**WHAT YOU WILL DO:** Go through the entries below and collect each line with the string "agent" in it.

┌──

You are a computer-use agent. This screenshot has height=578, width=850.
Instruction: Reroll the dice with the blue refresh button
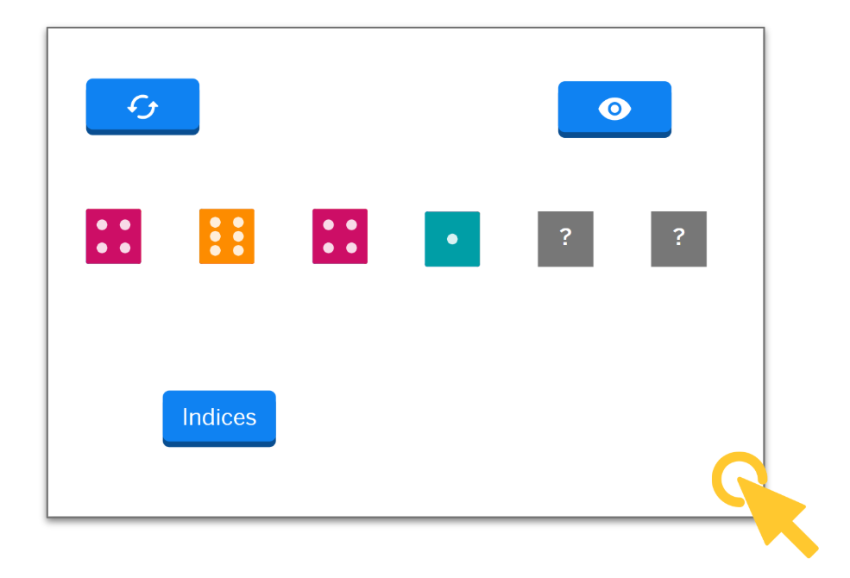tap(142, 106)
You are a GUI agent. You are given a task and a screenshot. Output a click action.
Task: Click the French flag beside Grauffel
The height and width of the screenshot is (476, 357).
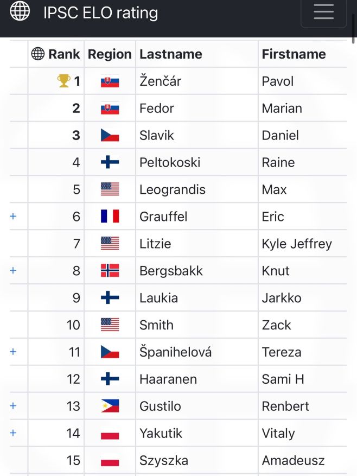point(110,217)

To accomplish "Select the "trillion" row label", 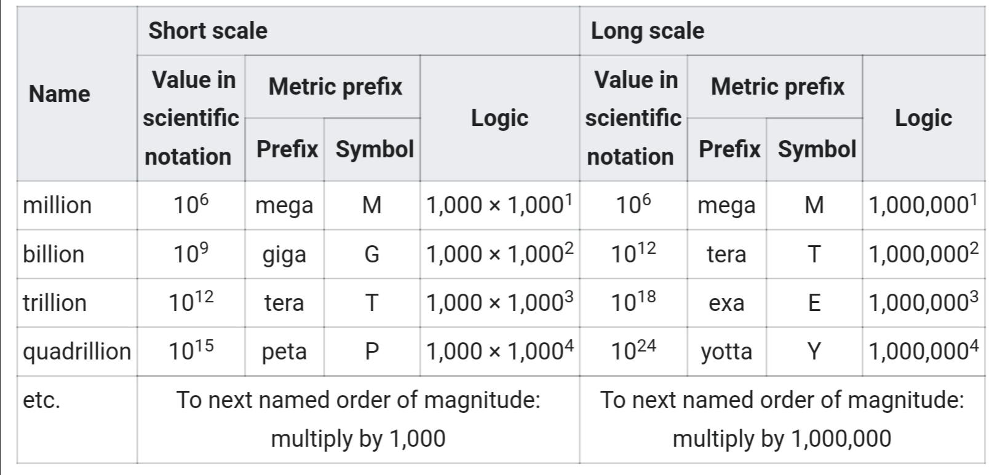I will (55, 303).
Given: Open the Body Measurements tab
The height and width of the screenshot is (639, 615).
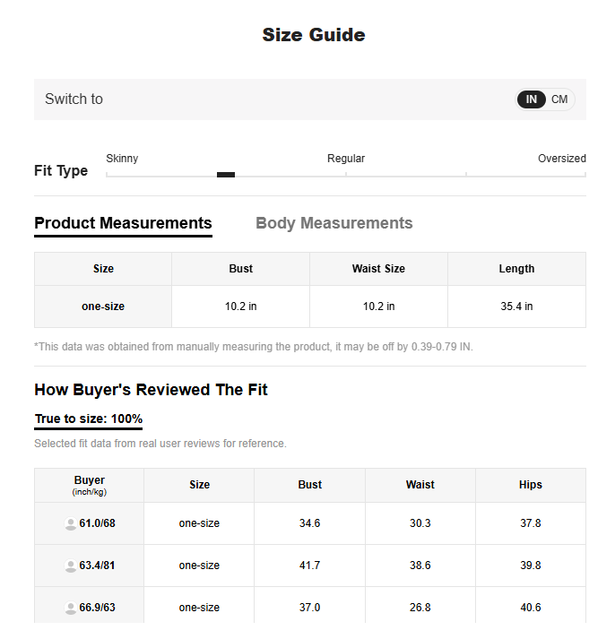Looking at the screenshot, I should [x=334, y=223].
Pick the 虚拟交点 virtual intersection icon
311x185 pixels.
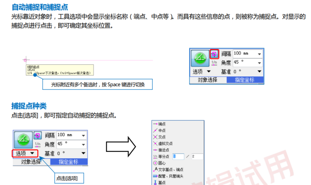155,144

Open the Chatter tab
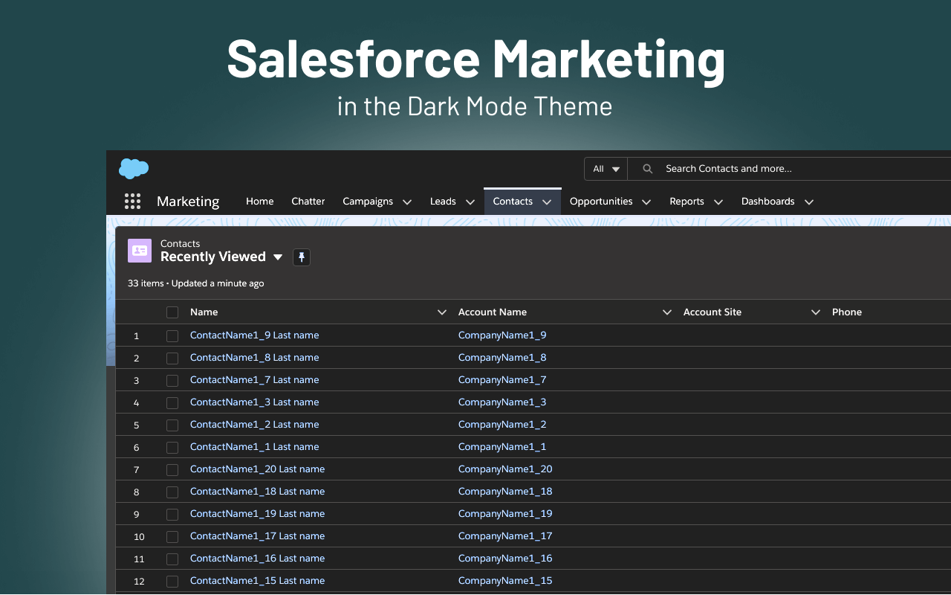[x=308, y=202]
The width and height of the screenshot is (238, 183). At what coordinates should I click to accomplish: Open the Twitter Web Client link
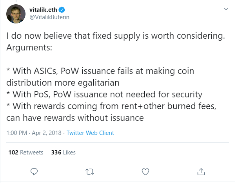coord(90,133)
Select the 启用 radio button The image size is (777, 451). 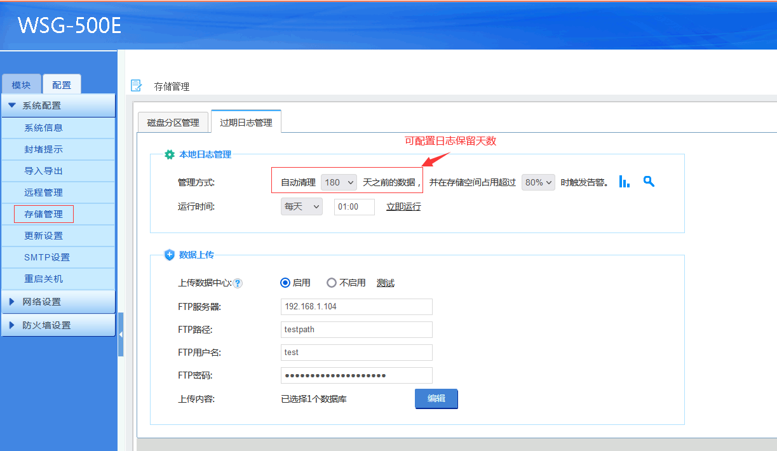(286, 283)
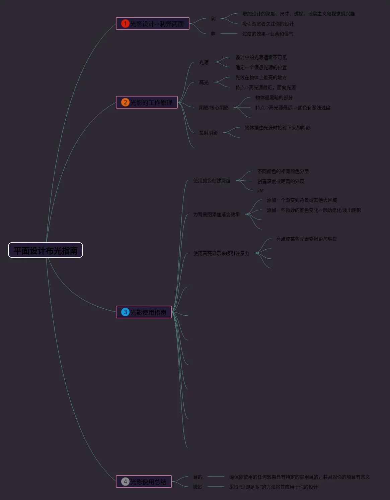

└──

**RESULT:**
You are a computer-use agent. This screenshot has height=578, width=850.
You are a GUI agent. You are given a task and a screenshot. Output a click action.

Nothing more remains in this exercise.